Debe haber muy pocos narradores de mi generación -en lengua castellana, al menos- que no hayan tenido entre sus maestros de escritura a Mario Vargas Llosa. Me parece que todos nos formamos una idea de lo que podía llegar a ser la novela moderna en nuestros países leyendo esas obras cumbre que son Conversación en La Catedral , La casa verde o La tía Julia y el escribidor . Todos aprendimos, por lo demás, la hondura y la complejidad que podían tener unas memorias con la lectura de El pez en el agua . El caso de Vargas Llosa es, además, el de un escritor precocísimo que produce a los vienticinco años -es decir a una edad en que la mayoría está tratando de empezar a escribir- una novela como La ciudad y los perros , que abre la puerta a esa edad dorada de la literatura latinoamericana que se conoce con el mal apodo de "el Boom".

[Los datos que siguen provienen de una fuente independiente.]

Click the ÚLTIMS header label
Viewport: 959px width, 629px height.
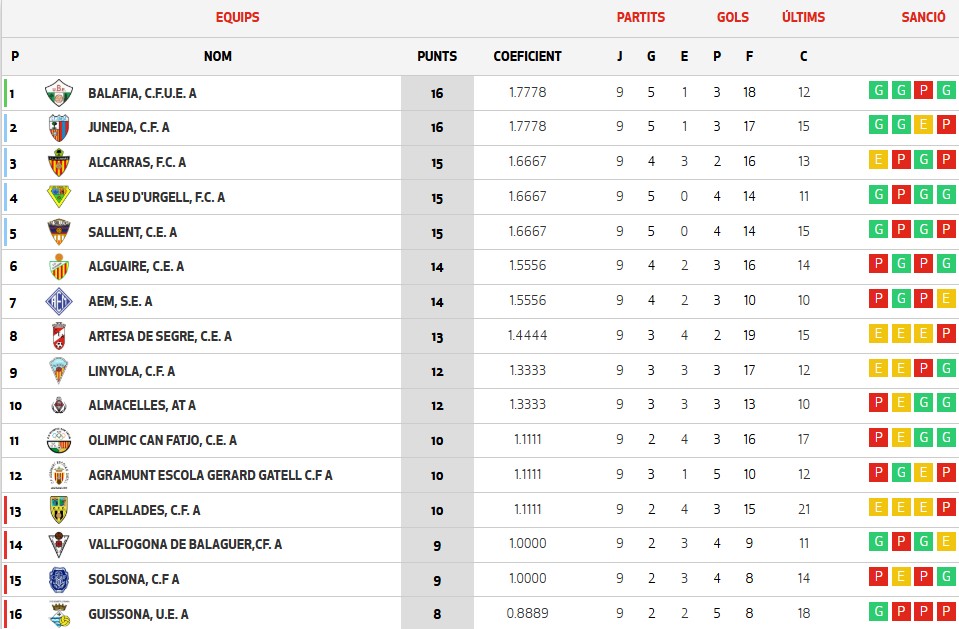803,17
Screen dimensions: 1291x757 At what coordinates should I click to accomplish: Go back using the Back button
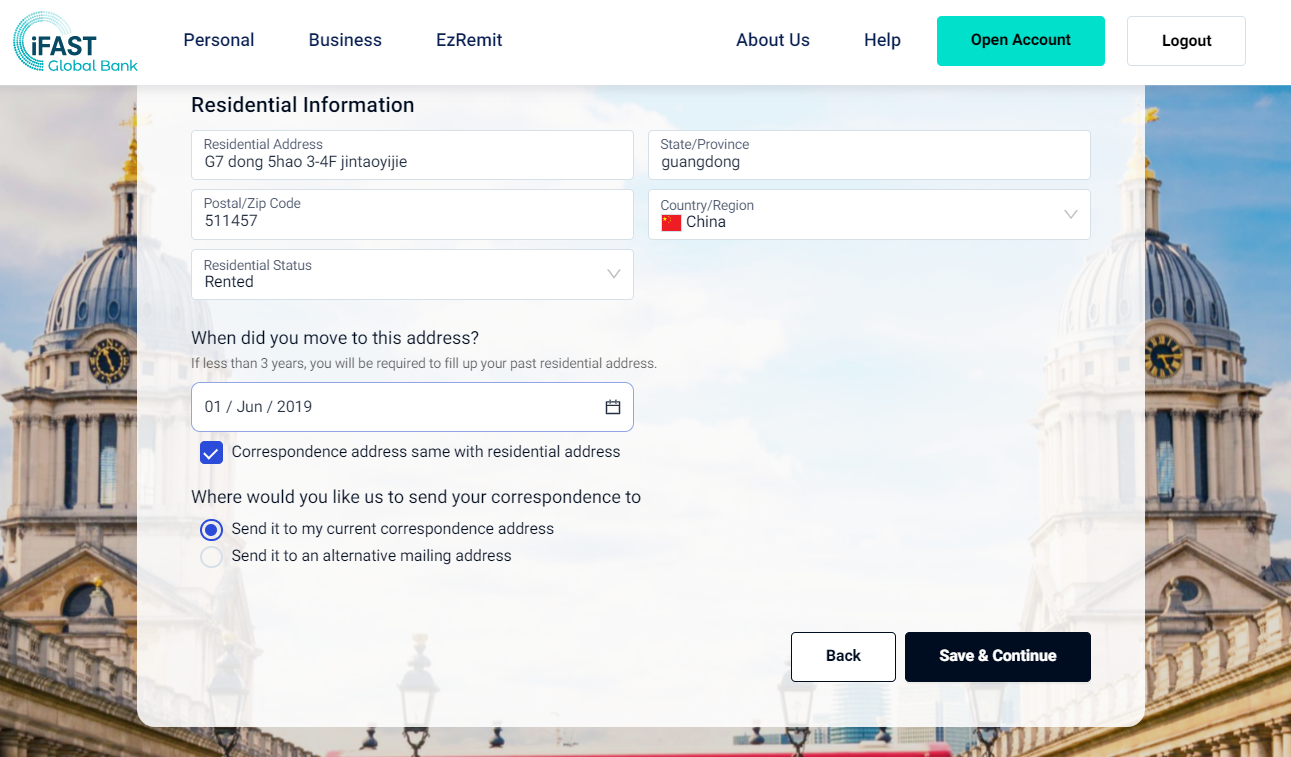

Quienes nos formamos leyendo a Vargas Llosa admiramos dos aspectos cruciales que cimentan la importancia de todo escritor, al menos desde que el mundo fue transformado por el ideario de la Ilustración: poética y función. Me explico. En primer lugar está el contador de historias, el narrador propiamente tal. Vargas Llosa introduce en la temática, o en lo que podríamos llamar "la materia" latinoamericana, las técnicas de la novela moderna europea, básicamente las que se derivan de la novela anglosajona: desde Joyce a Faulkner y Dos Passos; sobre todo los dos últimos. De ellos viene la noción de montaje narrativo, esto es de sucesión de planos temporales diferentes, con una clara influencia de las técnicas narrativas cinematográficas aplicadas a la novela (el cine, hijo de la literatura, comienza a nutrir así a la novela), estos planos temporales suponen también planos espaciales y narradores diferentes. A ello se agrega la incorporación del dialoguismo y, por lo tanto, de la lengua oral: tanto Conversación en La Catedral -como su título indica- como La casa verde , son vastos entramados de diálogos, el narrador tradicional se eclipsa, así, para dejar la palabra a los personajes. Tiempo y lenguaje -tal como el propio Vargas Llosa ha escrito- son las dos vigas maestras de la novela. En este caso: tiempo no líneal, "montado" cinematográficamente, y lengua hablada. Vargas Llosa, con Borges, con Onetti, con Cortázar, despojan a la narrativa latinoamericana de su carga de exotismo folclórico; su narrativa es tan "moderna" como la que se escribe en Francia o en el Reino Unido.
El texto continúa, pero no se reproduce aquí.